Change 283555 had a related patch set uploaded (by JanZerebecki):
SpecialRunJobs: delegate error handling to MWExceptionHandler

https://gerrit.wikimedia.org/r/283555

Change 283511 merged by jenkins-bot:
SpecialRunJobs: delegate error handling to MWExceptionHandler

https://gerrit.wikimedia.org/r/283511

Change 283555 merged by jenkins-bot:
SpecialRunJobs: delegate error handling to MWExceptionHandler

https://gerrit.wikimedia.org/r/283555

Mentioned in SAL [2016-04-25T15:07:06Z] <jzerebecki@tin> Synchronized php-1.27.0-wmf.21/includes/specials/SpecialRunJobs.php: wmf21 rMWe411ad62516b T89169 : SpecialRunJobs: delegate error handling to MWExceptionHandler (duration: 00m 37s)

It seems there are cases where MWExceptionHandler with the hhvm we use doesn't work, see T132645#2240440 . With zend php however the same worked.

How did multiline log message handling for errors where HHVM was willing to log traces? T157396: HHVM fills logstash with junk (due to not handling multiline errors?) could use something like that.

I just wanted to note that this still is a problem and apparently many fatals are not even making it into fatal.log these days (as far as I can tell, for example T171295).

Krinkle claimed this task.

As of a few weeks ago when I checked, it seems all fatals are making their way to both fatal.log on mwlog1001 and to Logstash under both type:mediawiki channel:fatal (with stack traces) and under type:hvvm (without stacktraces).
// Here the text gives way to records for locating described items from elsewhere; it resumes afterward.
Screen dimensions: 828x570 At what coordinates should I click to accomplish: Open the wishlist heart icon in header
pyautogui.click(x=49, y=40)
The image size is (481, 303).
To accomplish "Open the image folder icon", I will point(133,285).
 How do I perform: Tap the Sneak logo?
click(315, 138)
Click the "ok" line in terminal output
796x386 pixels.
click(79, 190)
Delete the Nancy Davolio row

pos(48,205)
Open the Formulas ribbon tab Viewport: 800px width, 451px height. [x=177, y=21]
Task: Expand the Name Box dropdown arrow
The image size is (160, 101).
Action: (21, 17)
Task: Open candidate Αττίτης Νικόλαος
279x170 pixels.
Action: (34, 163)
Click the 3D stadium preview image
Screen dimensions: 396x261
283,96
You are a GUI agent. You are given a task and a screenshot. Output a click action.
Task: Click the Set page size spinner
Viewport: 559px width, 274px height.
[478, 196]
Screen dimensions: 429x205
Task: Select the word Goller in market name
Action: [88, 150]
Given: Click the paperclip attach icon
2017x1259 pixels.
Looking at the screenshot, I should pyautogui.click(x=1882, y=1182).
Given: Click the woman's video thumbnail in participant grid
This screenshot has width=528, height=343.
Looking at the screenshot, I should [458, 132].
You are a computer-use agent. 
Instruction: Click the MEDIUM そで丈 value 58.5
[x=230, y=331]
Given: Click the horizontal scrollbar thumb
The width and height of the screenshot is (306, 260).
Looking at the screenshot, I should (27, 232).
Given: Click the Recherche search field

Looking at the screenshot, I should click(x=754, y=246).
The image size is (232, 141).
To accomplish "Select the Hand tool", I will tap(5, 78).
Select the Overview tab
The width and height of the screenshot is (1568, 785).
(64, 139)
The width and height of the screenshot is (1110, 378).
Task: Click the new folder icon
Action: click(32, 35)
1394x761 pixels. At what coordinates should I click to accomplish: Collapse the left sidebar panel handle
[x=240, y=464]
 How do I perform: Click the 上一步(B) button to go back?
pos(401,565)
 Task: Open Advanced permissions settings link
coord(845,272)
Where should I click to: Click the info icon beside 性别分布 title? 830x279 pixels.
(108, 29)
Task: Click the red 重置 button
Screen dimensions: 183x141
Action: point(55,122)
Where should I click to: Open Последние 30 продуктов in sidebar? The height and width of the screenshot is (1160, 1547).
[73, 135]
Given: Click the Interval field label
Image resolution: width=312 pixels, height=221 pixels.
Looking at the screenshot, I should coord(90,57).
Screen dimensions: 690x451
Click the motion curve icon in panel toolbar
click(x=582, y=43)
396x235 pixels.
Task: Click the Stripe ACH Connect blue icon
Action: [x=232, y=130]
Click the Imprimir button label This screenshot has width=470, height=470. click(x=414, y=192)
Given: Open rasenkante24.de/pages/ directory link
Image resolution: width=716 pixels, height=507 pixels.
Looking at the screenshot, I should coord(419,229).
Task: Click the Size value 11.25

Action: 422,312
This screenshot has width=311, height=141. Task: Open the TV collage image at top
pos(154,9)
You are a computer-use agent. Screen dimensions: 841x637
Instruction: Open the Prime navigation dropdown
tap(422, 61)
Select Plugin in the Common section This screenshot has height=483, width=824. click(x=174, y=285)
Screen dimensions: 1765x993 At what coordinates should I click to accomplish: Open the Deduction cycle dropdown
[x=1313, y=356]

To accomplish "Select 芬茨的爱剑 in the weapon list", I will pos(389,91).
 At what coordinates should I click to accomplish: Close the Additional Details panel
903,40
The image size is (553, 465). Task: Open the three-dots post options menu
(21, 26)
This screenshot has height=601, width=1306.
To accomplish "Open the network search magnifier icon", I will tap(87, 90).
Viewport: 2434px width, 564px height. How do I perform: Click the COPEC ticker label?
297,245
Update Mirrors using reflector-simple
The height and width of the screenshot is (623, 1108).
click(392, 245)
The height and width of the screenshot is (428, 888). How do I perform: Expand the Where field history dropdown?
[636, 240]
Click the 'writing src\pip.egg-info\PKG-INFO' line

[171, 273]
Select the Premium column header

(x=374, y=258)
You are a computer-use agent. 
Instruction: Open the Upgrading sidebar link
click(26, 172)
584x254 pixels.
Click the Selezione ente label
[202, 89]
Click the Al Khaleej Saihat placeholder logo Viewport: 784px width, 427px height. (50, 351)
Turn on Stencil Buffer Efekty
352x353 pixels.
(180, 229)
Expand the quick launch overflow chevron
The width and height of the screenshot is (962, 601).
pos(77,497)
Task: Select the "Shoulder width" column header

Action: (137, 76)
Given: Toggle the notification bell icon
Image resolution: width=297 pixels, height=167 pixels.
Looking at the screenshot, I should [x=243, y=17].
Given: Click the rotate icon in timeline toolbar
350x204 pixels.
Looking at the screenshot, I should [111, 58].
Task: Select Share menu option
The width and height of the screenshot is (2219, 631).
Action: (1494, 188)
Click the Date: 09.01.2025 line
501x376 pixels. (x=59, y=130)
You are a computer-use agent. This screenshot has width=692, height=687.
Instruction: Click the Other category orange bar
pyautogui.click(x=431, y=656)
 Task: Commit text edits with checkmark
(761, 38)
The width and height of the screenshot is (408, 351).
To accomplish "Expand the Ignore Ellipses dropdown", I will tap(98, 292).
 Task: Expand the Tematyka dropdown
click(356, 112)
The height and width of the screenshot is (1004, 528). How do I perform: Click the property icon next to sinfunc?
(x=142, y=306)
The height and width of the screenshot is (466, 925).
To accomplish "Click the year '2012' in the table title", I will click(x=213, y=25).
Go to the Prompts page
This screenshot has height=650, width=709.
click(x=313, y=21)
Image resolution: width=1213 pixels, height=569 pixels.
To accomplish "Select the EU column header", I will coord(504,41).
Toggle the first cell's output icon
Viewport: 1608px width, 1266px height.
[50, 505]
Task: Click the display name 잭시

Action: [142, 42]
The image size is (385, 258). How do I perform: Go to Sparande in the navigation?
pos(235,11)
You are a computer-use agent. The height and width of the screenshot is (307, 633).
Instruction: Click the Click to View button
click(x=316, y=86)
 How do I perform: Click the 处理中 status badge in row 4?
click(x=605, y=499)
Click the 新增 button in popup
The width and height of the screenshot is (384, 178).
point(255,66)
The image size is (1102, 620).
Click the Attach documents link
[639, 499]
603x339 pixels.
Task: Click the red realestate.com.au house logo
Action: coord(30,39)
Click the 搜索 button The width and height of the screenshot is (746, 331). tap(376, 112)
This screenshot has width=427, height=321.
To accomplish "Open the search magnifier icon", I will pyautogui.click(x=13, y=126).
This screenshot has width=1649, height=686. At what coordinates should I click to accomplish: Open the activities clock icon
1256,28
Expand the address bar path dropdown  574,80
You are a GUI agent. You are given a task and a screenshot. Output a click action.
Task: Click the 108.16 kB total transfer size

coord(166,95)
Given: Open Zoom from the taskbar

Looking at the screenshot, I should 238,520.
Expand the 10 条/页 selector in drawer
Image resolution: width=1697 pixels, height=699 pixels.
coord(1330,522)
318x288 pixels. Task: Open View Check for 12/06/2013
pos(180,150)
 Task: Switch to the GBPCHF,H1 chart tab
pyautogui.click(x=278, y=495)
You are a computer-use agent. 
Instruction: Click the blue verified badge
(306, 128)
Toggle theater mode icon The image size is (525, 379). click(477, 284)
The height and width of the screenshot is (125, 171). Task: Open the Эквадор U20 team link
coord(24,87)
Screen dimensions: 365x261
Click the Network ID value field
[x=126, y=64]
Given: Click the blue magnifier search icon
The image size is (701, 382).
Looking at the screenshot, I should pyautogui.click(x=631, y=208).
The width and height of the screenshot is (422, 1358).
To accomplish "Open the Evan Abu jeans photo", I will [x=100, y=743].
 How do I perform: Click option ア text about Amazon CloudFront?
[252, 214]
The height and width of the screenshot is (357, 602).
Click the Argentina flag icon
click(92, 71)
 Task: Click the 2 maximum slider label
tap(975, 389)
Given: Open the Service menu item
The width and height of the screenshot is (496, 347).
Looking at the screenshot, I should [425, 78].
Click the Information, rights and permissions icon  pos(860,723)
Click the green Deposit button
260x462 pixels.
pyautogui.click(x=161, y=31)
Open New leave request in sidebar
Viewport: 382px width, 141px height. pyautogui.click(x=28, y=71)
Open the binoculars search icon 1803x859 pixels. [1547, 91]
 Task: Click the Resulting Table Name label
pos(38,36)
In addition to fatal errors, we also log regular exceptions and php errors (per T45086), under type:mediawiki channel:exception and type:mediawiki channel:error (both with traces), and under type:hhvm (without traces).

See T45086 for removing the traceless duplicates from the hhvm log.

Closing this for now. File new tasks under Wikimedia-Logstash or MediaWiki-Debug-Logger.